Review: Big Thief’s Double Infinity
Big Thief
Double Infinity
4AD
Double Infinity, where things come in twos, sits between past and future, what’s been lost and what lies waiting, trees on fire, flooded rivers and three and three.
Big Thief, self-described as a “stretchy entity that is always becoming,” released their sixth studio album on Friday, September 5, via 4AD. The nine-track cosmic trip sees Adrianne Lenker, Buck Meek and James Krivchenia lean into their new dynamic as a trio after Max Oleartchik left the group mid-last year.
Following the band’s 20-track record, Dragon New Warm Mountain I Believe In You, released in 2022, the latest album might seem like a step back, but with their avant-garde sound expansion and close attention to detail, Double Infinity is no humble release.
Recording over three weeks in January, Big Thief invited a multitude of artists to improvise over a number of demos Lenker brought to the Power Station in New York, NY. The nine tracks that made it onto the record were selected thoughtfully, leaving a number of ideas on the table.
Incomprehensible opens the album, introducing the kaleidoscopic sound environment that the album resides in.

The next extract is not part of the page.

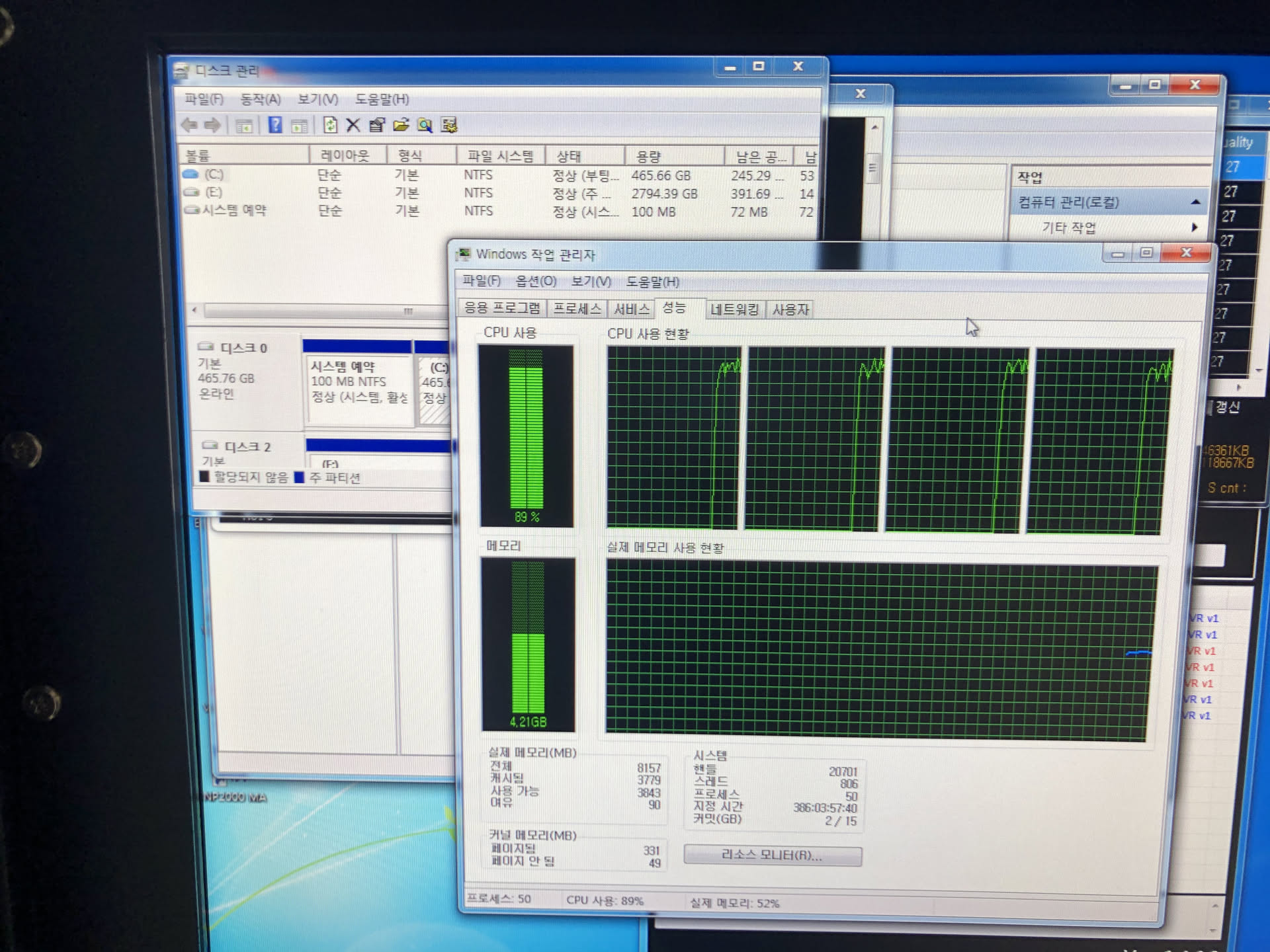Screen dimensions: 1270x952
Task: Open the 동작(A) menu in Disk Management
Action: (260, 99)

After a missed flight and a trip through Ontario, Lenker delivers a reflection on the passage of time… a theme that carries onwards through the album.
The folk-rock track Words tackles language, and when words fail, there are distorted guitar solos. Los Angeles continues to explore dreaming and the subconscious, with sentiments on an intense love that travels beyond friendship and romantic connections.

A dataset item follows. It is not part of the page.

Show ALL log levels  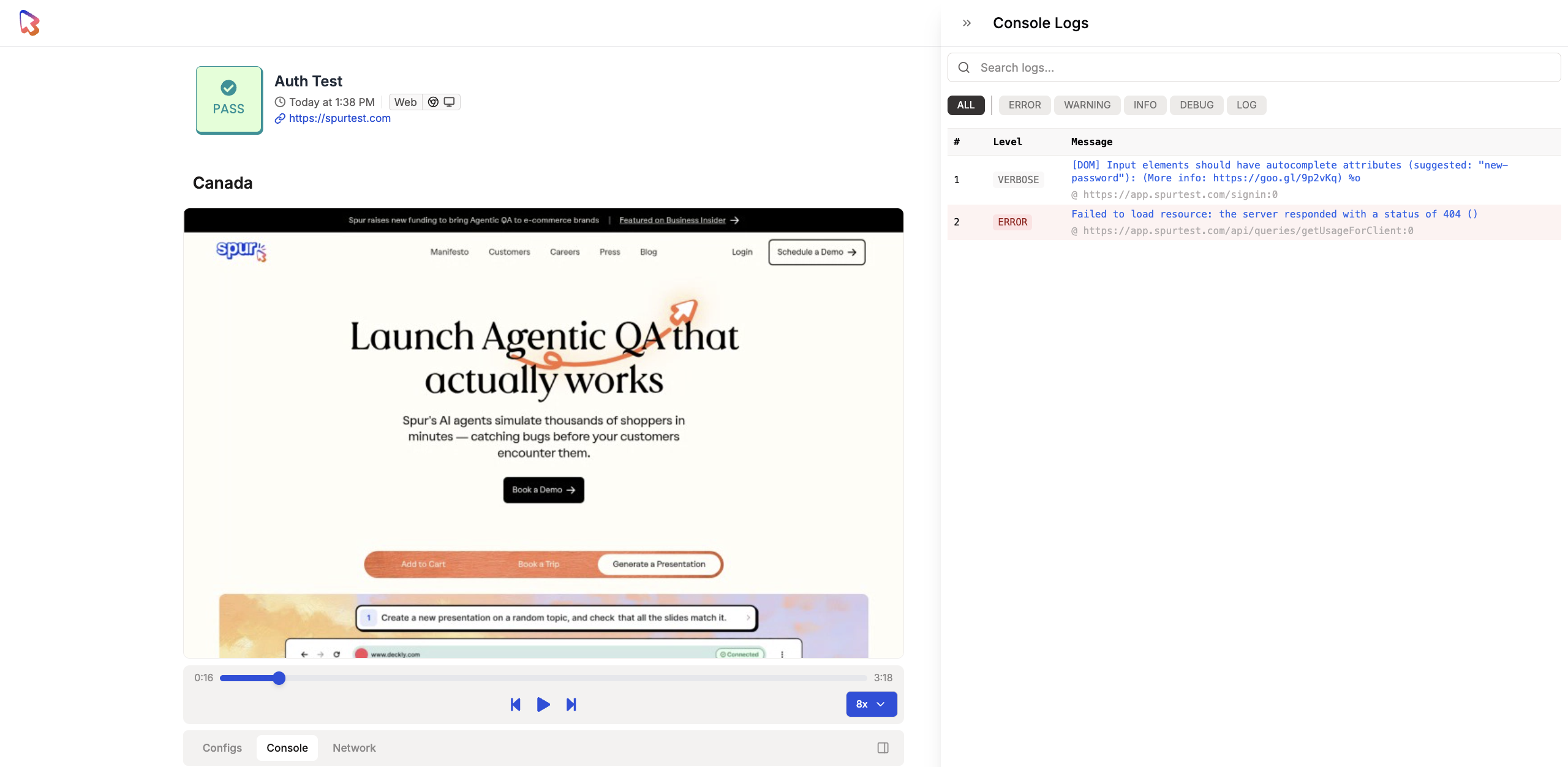pyautogui.click(x=965, y=105)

All over the album, Lenker delivers lyrics that stay true to the songwriting she is famous for. Dream language, concrete imagery and heavy repetition carry forward feelings connected with the human condition, particularly seen on the album’s title track.
All Night All Day slows the record with Lenker’s melting vocal, though it holds onto a drum pattern that is kept up-tempo. Despite the otherworldly sound on this album, Big Thief put thought into balance, which is showcased on this love song.
The centrepiece of the album, Grandmother, was written collectively by the trio as an ode to rock and roll. Lenker wrote on her Instagram that “this one shows me that rock and roll goes way outside any genre and is really a spirit.” Having performed the track live a number of times last year, the trio brought new age artist Laraaji onto the recording. The multi-instrumentalist contributed vocalisations and droning synth and zither lines, which can also be heard on a few other songs.
The penultimate track, Happy with You, and the seven-minute No Fear deliver gripping drum and bass patterns. No Fear feels like a cosmic day-dream and drags the sparkling motif that floats through the album into the foreground. Happy with You sounds like a room full of artists improvising with and over one another, and although the vocals only consist of three lines repeated over and over, the lyrics feel like a concise summary of the idea that real love doesn’t always need to be over-analysed.
Closing out the album is the indie-folk How Could I Have Known, which carries listeners out of the album’s expansive soundscape and into reality with a double on mortality that tells us to exist moment to moment.
Double Infinity is a repeatable hallucination of a record that is sure to change how most listeners perceive Big Thief.